##### Provided information #####

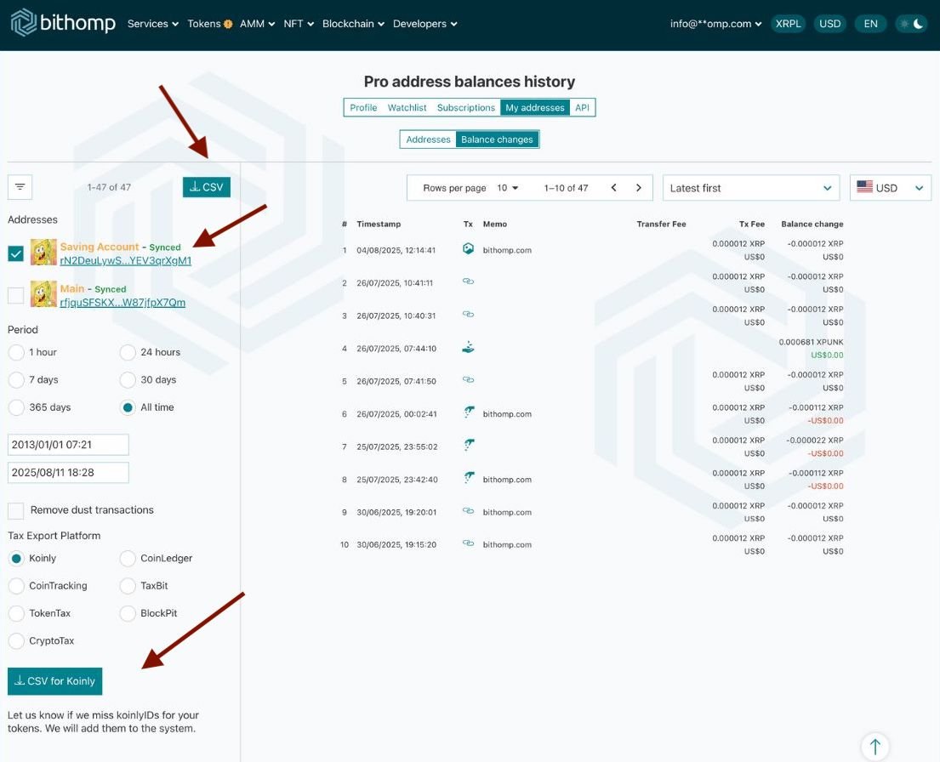Select the CoinTracking radio button
Image resolution: width=940 pixels, height=762 pixels.
pos(16,586)
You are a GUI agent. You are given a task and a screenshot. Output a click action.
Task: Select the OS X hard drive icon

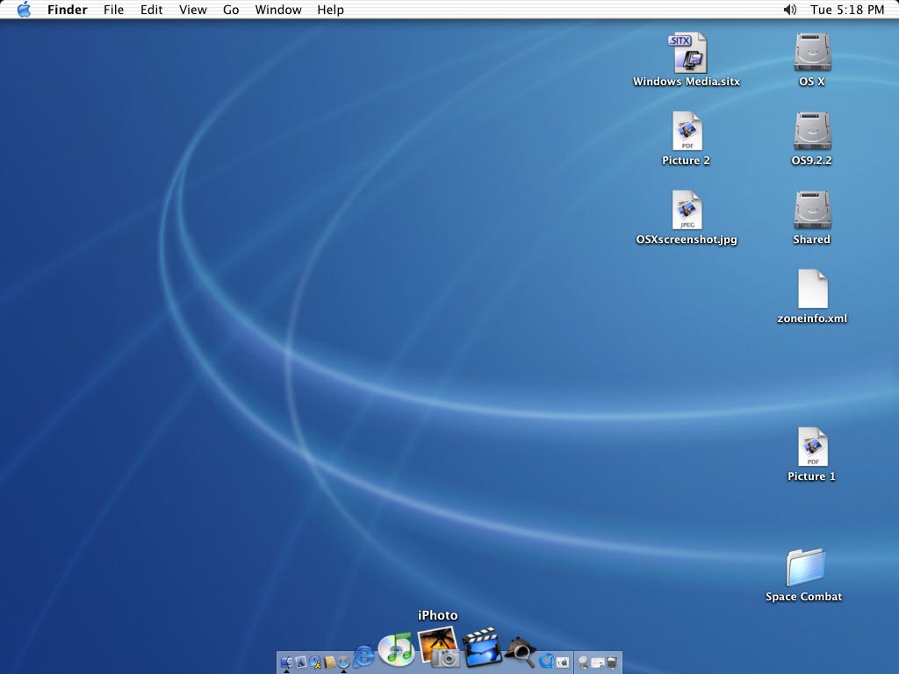click(811, 53)
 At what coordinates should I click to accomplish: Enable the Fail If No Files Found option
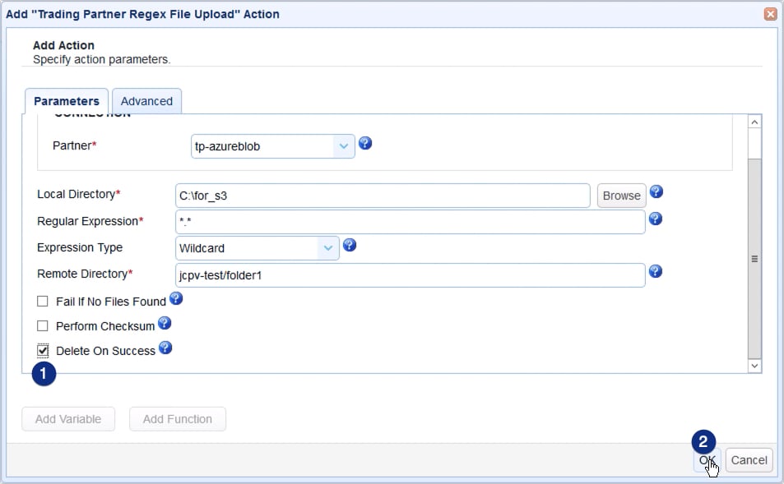click(x=41, y=300)
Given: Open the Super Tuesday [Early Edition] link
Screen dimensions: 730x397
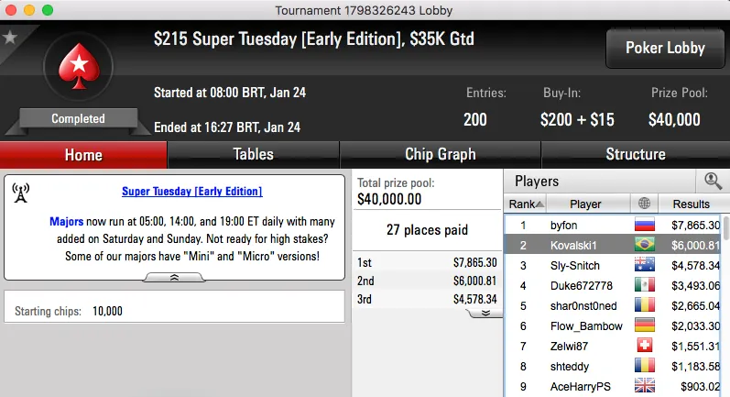Looking at the screenshot, I should (192, 192).
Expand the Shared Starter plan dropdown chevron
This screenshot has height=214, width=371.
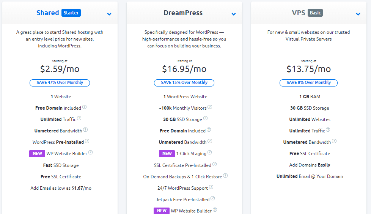click(109, 14)
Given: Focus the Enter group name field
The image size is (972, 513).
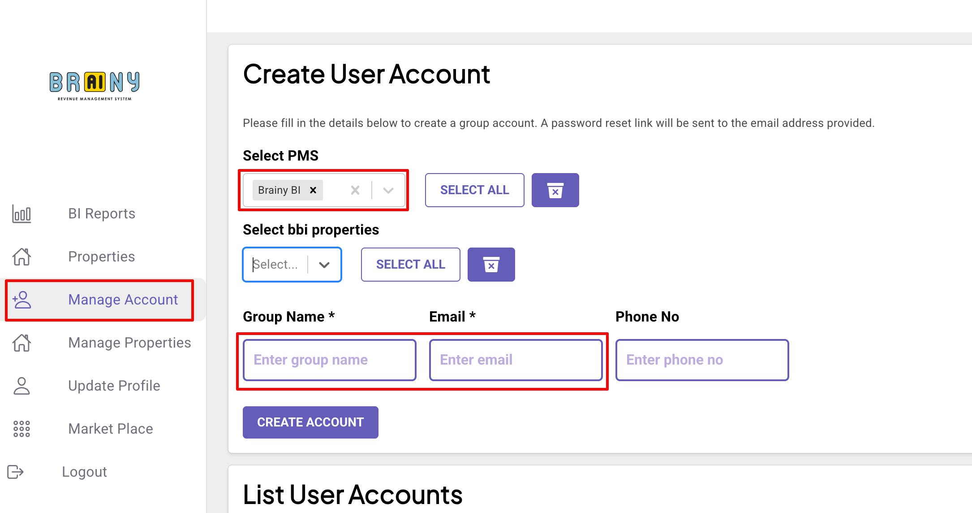Looking at the screenshot, I should point(329,360).
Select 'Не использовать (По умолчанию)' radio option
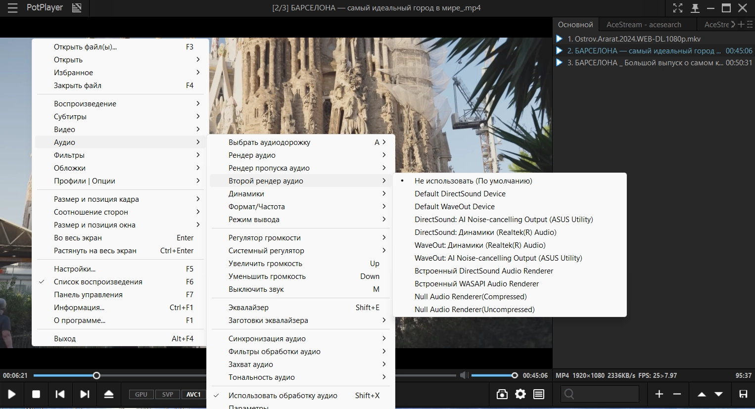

#####

▸ **Task objective**
Look above for the line with "You are a GUI" and the line with "Given: Open the". Give again exactly those two lines and all lines between them, pictures excluded.

▸ **Your response**
You are a GUI agent. You are given a task and a screenshot. Output a click action.
Task: Select the OS X hard drive icon

click(811, 53)
 At what coordinates should I click to accomplish: Enable the Fail If No Files Found option
click(x=41, y=300)
Given: Open the Super Tuesday [Early Edition] link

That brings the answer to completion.